Márcio Dederich – espiritocorredor@terra.com.br – Julho 2009
É raro, mas às vezes ele ainda sai para correr sozinho de madrugada. E não apenas no verão, quando tem mais gente na rua e a luminosidade ambiente é relativamente maior, ficando um tanto mais fácil enxergar mais longe; ou tampouco só no inverno, quando o frio intenso da região onde mora dificulta os movimentos e as luzes amareladas dos postes se refletem na direção contrária, do chão para cima, lembrando de certa forma o piso das discotecas em que havia dançado na distante juventude. Talvez exatamente por isso preferisse o inverno.
Se não podia ou não queria dormir, vestia o uniforme de corrida, punha o agasalho laranja-berrante por cima, e saía para a estrada de terra. A lanterna ficava em casa. Nunca a trazia. Tinha uma razão para isso: o contraste que ela produzia quando acesa, o facho de luz branca cortando a noite, dividindo tudo entre o aqui e o ali, podia despertar nele o medo do escuro que tinha quando criança. Medo que embora já quase houvesse desaparecido, em certas ocasiões ainda o assaltava, deixando-o tão aterrorizado que nas suas piores fases carregava consigo, pendurado no pescoço, um apito.
Quando isso eventualmente acontecia, segurava o apito com a força dos desesperados. Não pelo cordão, mas sim pela minúscula base, procurando deixar exposta apenas a abertura por onde, em último caso e sob a forma de um silvo salvador, sairia seu grito de socorro. Mais que talismã, o pequeno instrumento de metal era seu salvo-conduto, sempre pronto para entrar em ação quando algum ser esverdeado e viscoso, repleto de braços e com um enorme olho no meio da testa, se atrevesse a surgir das sombras para lhe bloquear a passagem.

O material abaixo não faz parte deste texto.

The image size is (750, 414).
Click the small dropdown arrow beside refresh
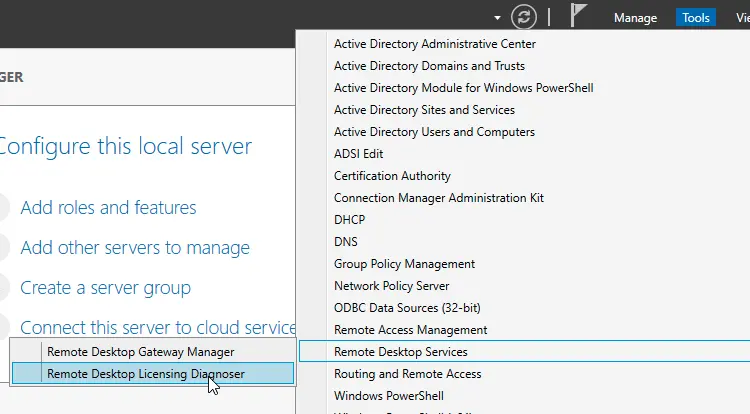[497, 18]
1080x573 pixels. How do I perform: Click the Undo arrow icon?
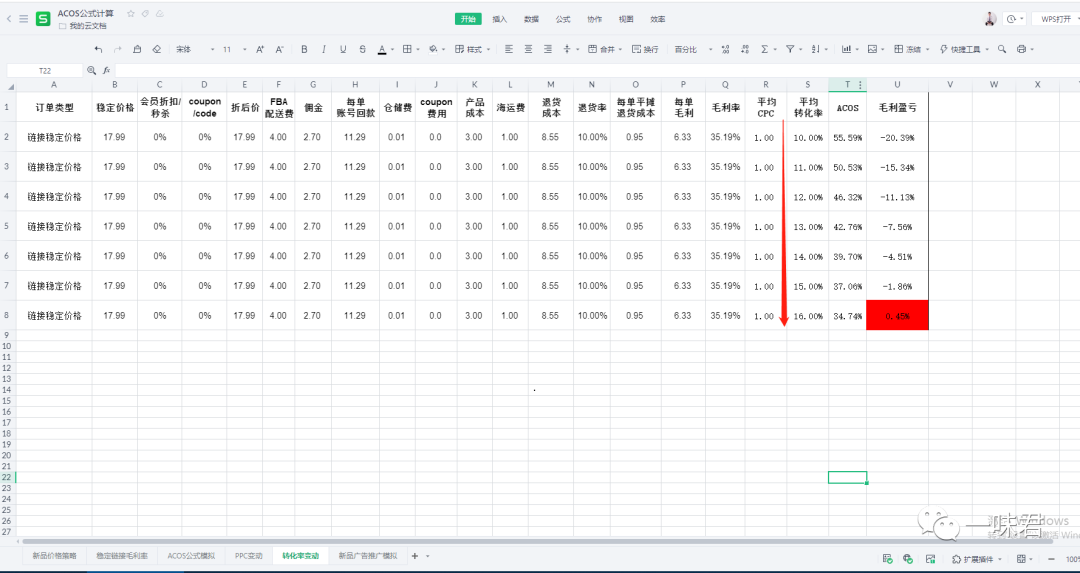[x=98, y=49]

Hoje, sem apito nem lanterna e com o frio agudo lhe ardendo nas orelhas, desceu a colina e começou a correr em direção ao vale. Queria o breu como moldura, como algo no qual pudesse mergulhar, se misturar, se dissolver. Escuridão infiltrada nos olhos, queria que o corpo lhe saísse flanando, deixando de ser tão nítido, tão presente, tão importante como costumava parecer no dia-a-dia. Correndo noite adentro, por pouco que fosse, queria esgarçar a fronteira entre o corpo e o não-corpo e – quem sabe? – descobrir o frágil limite onde lhe começava um e terminava o outro.

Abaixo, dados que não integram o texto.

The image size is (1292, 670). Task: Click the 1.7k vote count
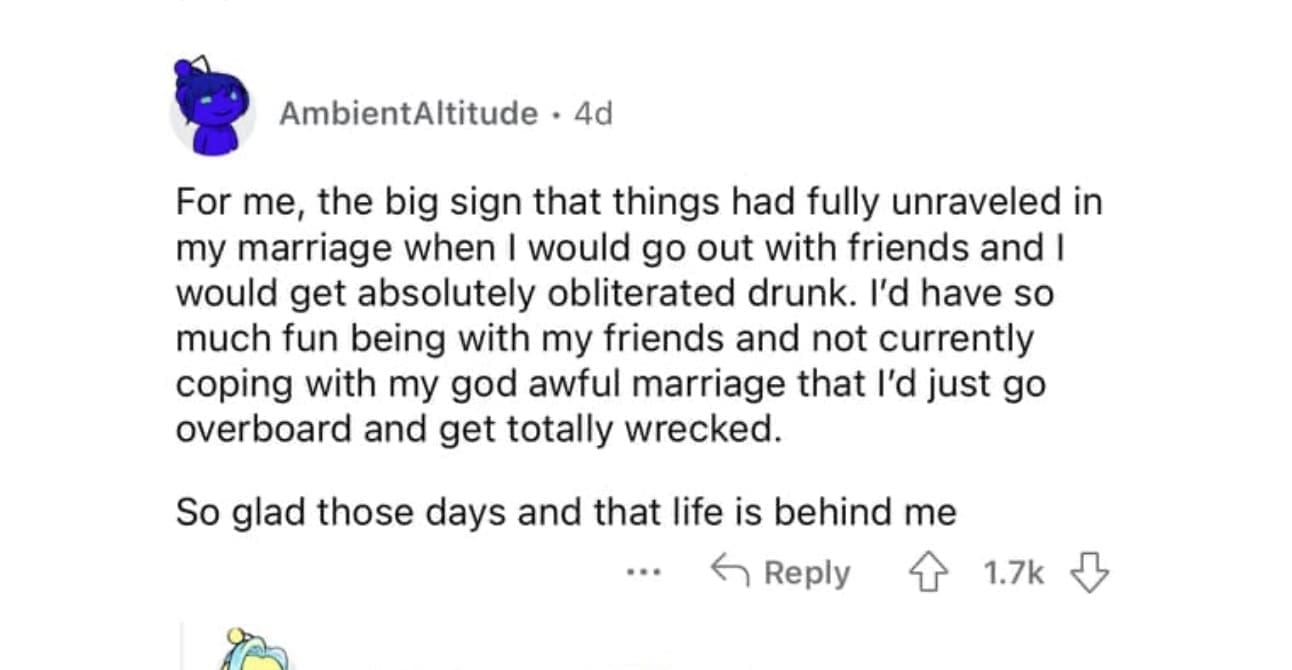click(x=1013, y=573)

É o que buscava nos momentos em que se sentia cansado de si mesmo. Cansado de ver o próprio rosto no espelho, dos sonhos que sonhava, das palavras que dizia, das juras que fazia. E se perguntava: será assim, dessa mesma forma, para todos aqueles que se sentem atraídos por correr madrugada adentro? Será assim para os que pensam com mais ambição, com vontade tão grande quando a dele? Será assim, inquieto e se coçando todo, com a noite avançada de inverno à disposição, que alguém mais buscava se reencontrar?
Sob o brilho da lua e a julgar pelo que experimentava agora, já bastante suado, talvez fosse exatamente essa a resposta. O fascínio por descobrir-se senhor absoluto de um espaço escuro e desértico… O prazer de se sentir invisível… O domínio da pressão silenciosa exercida pelas árvores, cada vez mais numerosas… Os pés fazendo luz a partir das pedras e raízes encontradas no sobe e desce do caminho… Os braços abertos feito asas de avião, inclinando-se ora para a direita ora para a esquerda como num balé infantil… O coração batendo firme, num compasso poderoso dentro da alma… o silêncio chacoalhando as idéias, revirando os pensamentos, atormentando o juízo…
É raro, mas ele ainda sai para correr sozinho de madrugada. Nessas ocasiões, procura juntar numa só pessoa aquele que tem sido com aquele que gostaria de passar a ser. Segundo afirma, o dia seguinte lhe é sempre mais leve.